| Task set |
1 – In the extract on Pakistan, in which city did gunmen fire on Lynne Tracy?
2 – Switch "Peshawar" to "Lahore" in the extract on Pakistan and write it out from "Following the meeting, the" to "Thomas Fingar. Why?".
====== Extract
A week later the chairman of the U.S. Joint Chiefs of Staff convened a secret meeting of senior U.S. and Pakistani commanders aboard an aircraft carrier in the Indian Ocean to discuss how to combat growing violence along the border between Pakistan and Afghanistan.

Following the meeting, the United States pressed its war in Afghanistan across the border into Pakistan, attacking al-Qaeda and Taliban strongholds, killing civilians along the way. Meanwhile, two suicide bombs killed at least 64 people in Islamabad in the week following Musharraf's resignation, and a bomb blast Sept. 20 destroyed the heavily defended Marriott Hotel in the capital, killing about 60 people. Gunmen also fired on chief U.S. diplomat Lynne Tracy in the northern city of Peshawar, but she escaped unharmed.

"Pakistan may be one of the single most challenging places on the planet," said retiring chairman of the National Intelligence Council Thomas Fingar. Why?

"The Taliban, the safe havens for terrorists, a fragile government-some would say dysfunctional government-wrestling with ungoverned territories, possessing nuclear weapons, civil-military relations," he told NPR on Dec. 11.
============
====== Extracted entries
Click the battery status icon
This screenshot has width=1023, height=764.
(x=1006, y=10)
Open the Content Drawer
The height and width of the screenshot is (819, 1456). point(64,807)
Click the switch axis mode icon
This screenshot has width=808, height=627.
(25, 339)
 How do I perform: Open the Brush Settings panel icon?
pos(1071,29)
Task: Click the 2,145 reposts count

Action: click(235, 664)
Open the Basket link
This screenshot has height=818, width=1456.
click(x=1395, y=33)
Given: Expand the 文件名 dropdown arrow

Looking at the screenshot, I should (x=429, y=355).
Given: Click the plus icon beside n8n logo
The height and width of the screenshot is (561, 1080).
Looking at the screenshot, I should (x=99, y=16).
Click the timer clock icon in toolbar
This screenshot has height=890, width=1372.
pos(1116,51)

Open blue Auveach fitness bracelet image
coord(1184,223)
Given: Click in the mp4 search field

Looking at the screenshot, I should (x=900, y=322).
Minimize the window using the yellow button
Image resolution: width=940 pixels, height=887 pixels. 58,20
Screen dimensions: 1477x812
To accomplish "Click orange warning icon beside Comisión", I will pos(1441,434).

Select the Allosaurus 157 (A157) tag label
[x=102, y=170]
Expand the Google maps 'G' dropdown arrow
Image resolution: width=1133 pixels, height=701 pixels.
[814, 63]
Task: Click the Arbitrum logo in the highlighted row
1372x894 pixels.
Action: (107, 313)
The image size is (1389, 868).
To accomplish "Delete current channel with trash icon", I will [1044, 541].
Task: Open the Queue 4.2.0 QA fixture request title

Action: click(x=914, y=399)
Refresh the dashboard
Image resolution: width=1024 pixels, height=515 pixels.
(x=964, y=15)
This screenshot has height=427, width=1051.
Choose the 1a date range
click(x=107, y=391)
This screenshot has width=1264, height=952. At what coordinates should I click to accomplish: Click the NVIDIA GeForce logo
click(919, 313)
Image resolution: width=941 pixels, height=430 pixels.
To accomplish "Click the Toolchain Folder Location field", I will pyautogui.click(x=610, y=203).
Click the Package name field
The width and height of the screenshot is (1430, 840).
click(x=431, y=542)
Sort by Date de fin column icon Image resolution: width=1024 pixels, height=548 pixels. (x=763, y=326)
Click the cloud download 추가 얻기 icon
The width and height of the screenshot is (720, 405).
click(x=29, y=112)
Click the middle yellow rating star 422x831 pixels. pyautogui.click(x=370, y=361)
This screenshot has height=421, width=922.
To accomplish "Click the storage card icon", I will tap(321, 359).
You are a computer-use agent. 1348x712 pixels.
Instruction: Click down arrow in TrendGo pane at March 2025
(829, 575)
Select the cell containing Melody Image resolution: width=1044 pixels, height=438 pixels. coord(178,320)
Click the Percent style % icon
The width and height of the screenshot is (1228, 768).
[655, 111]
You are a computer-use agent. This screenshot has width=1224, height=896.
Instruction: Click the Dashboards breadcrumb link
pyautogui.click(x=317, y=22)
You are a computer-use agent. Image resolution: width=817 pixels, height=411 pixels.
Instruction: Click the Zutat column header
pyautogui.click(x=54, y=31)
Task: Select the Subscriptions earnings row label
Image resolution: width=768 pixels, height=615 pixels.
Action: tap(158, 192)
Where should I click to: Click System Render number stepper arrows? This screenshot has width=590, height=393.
============
| Answers to the problems |
1 – In the northern city of Peshawar.

2 –
Following the meeting, the United States pressed its war in Afghanistan across the border into Pakistan, attacking al-Qaeda and Taliban strongholds, killing civilians along the way. Meanwhile, two suicide bombs killed at least 64 people in Islamabad in the week following Musharraf's resignation, and a bomb blast Sept. 20 destroyed the heavily defended Marriott Hotel in the capital, killing about 60 people. Gunmen also fired on chief U.S. diplomat Lynne Tracy in the northern city of Lahore, but she escaped unharmed.

"Pakistan may be one of the single most challenging places on the planet," said retiring chairman of the National Intelligence Council Thomas Fingar. Why?